Cinq départements du Sud-Ouest sont actuellement en alerte rouge au moustique tigre. Reportage sur la presqu'île d'Ambès (Gironde), où une pétition a été lancée puis déposée en préfecture, afin de réclamer un traitement par épandage aérien.

Alerte au moustique tigre dans le Sud-Ouest ! L'insecte, qui peut notamment transmettre le chikungunya, la dengue ou encore le virus zika, progresse dangereusement sur le territoire et sa présence est désormais attestée dans 42 départements, qui ont été placés en vigilance rouge. Parmi ces derniers se trouvent la Gironde, les Landes, les Pyrénées-Atlantiques, la Dordogne et le Lot-et-Garonne. Reportage sur le Bec d'Ambès (Gironde), où des élus locaux réclament l'aide des autorités compétentes.

"Nous demandons un épandage bio pour tuer les larves"

Situé à la confluence entre la Dordogne et la Garonne, le Bec d'Ambès est une presqu'île particulièrement touchée par la prolifération des moustiques.
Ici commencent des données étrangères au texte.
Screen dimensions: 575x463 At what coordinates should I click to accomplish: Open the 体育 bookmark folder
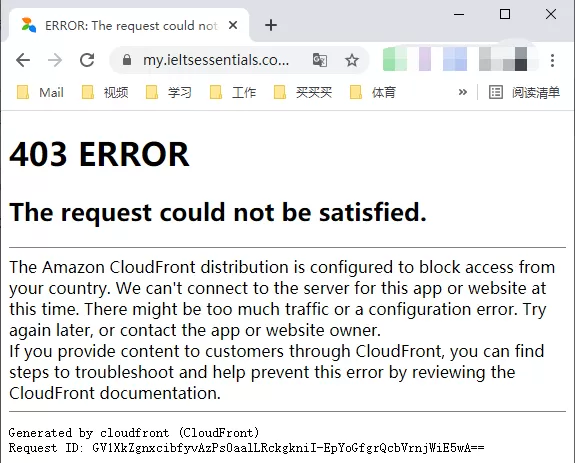(x=373, y=92)
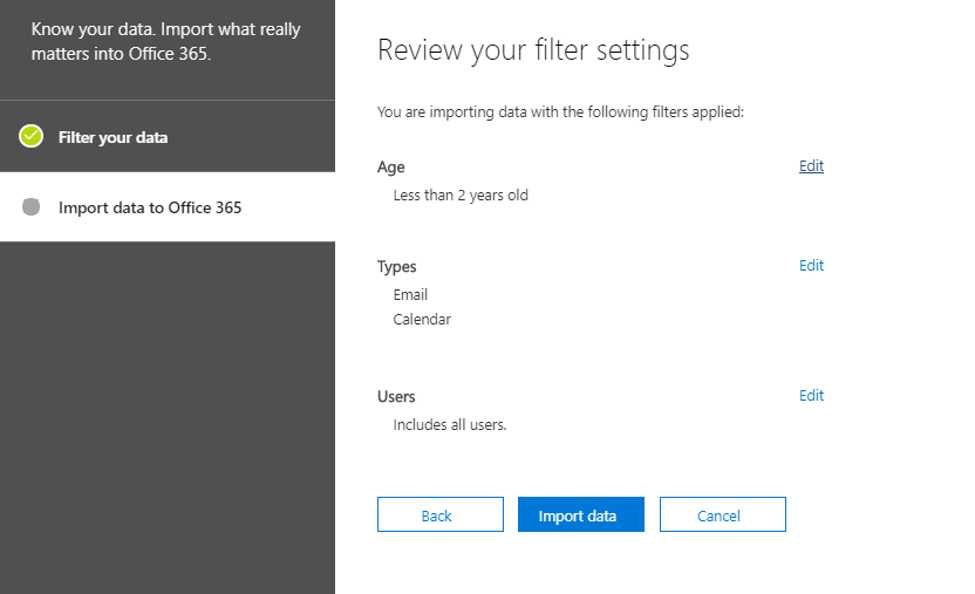Click the Includes all users text
Screen dimensions: 975x594
click(x=450, y=424)
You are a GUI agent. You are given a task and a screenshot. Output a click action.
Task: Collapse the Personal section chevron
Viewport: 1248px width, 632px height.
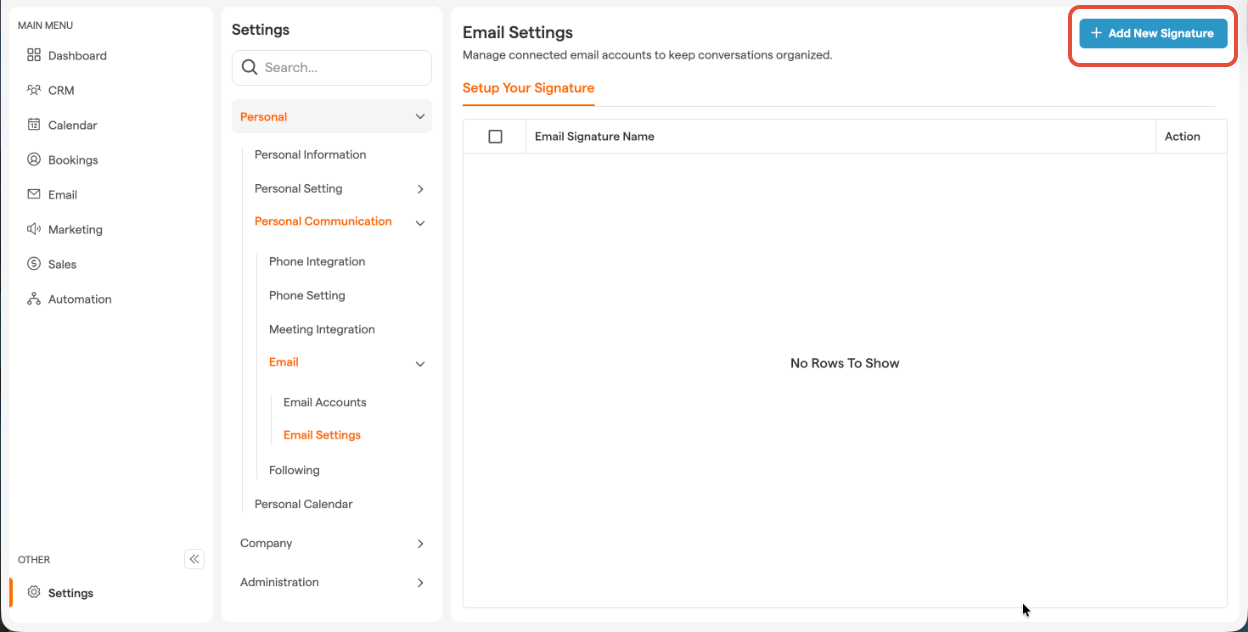point(420,117)
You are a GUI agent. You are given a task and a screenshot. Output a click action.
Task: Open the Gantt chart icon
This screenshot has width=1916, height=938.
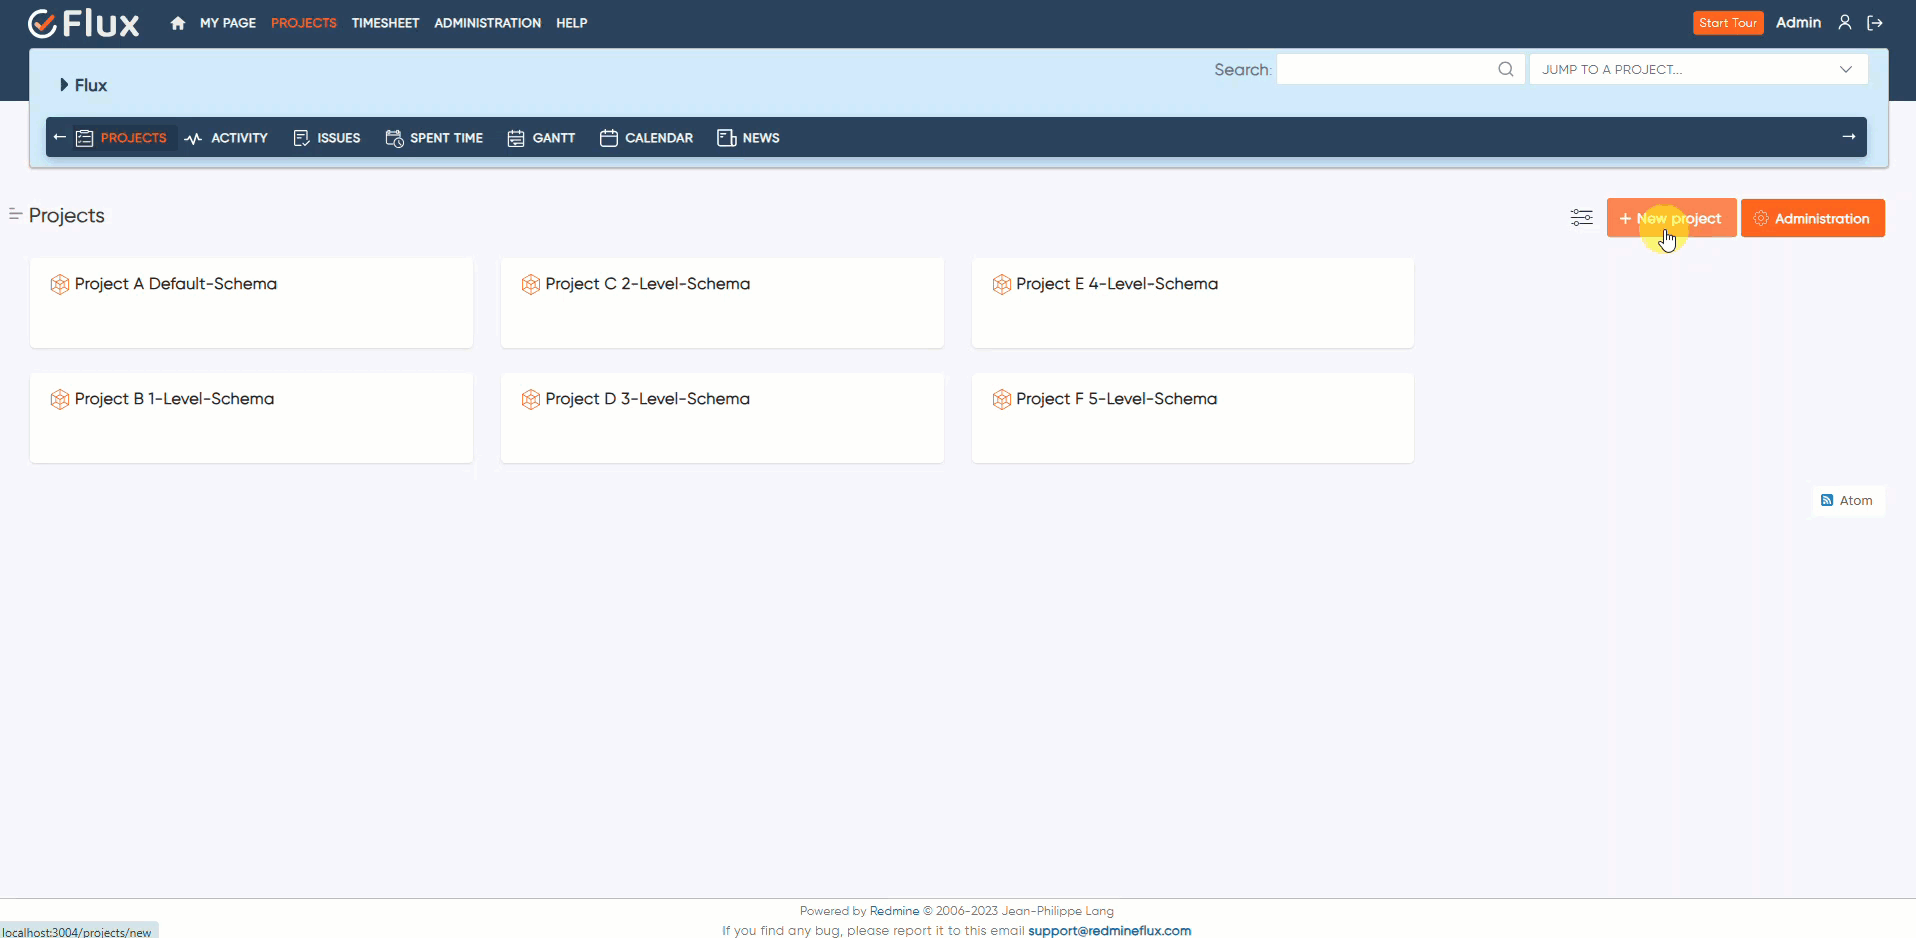tap(515, 137)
Au point que la zone, essentiellement constituée de marais formant le début de l'estuaire de la Gironde, s'avère vulnérable à l'invasion des moustiques tigres.

C'est pourquoi les communes environnantes d'Ambarès et Ambès ont décidé d'en appeler à la préfecture afin qu'elle organise un épandage aérien sur la zone pour éviter ainsi que l'insecte tant redouté y fasse des ravages. Pour parvenir à cette fin, le maire d'Ambès, Kevin Subrenat, a même lancé une pétition baptisée "Stop aux moustiques sur la presqu'île". Cette dernière, qui a récolté pas moins de 3 000 signatures, a été remise au préfet ce vendredi.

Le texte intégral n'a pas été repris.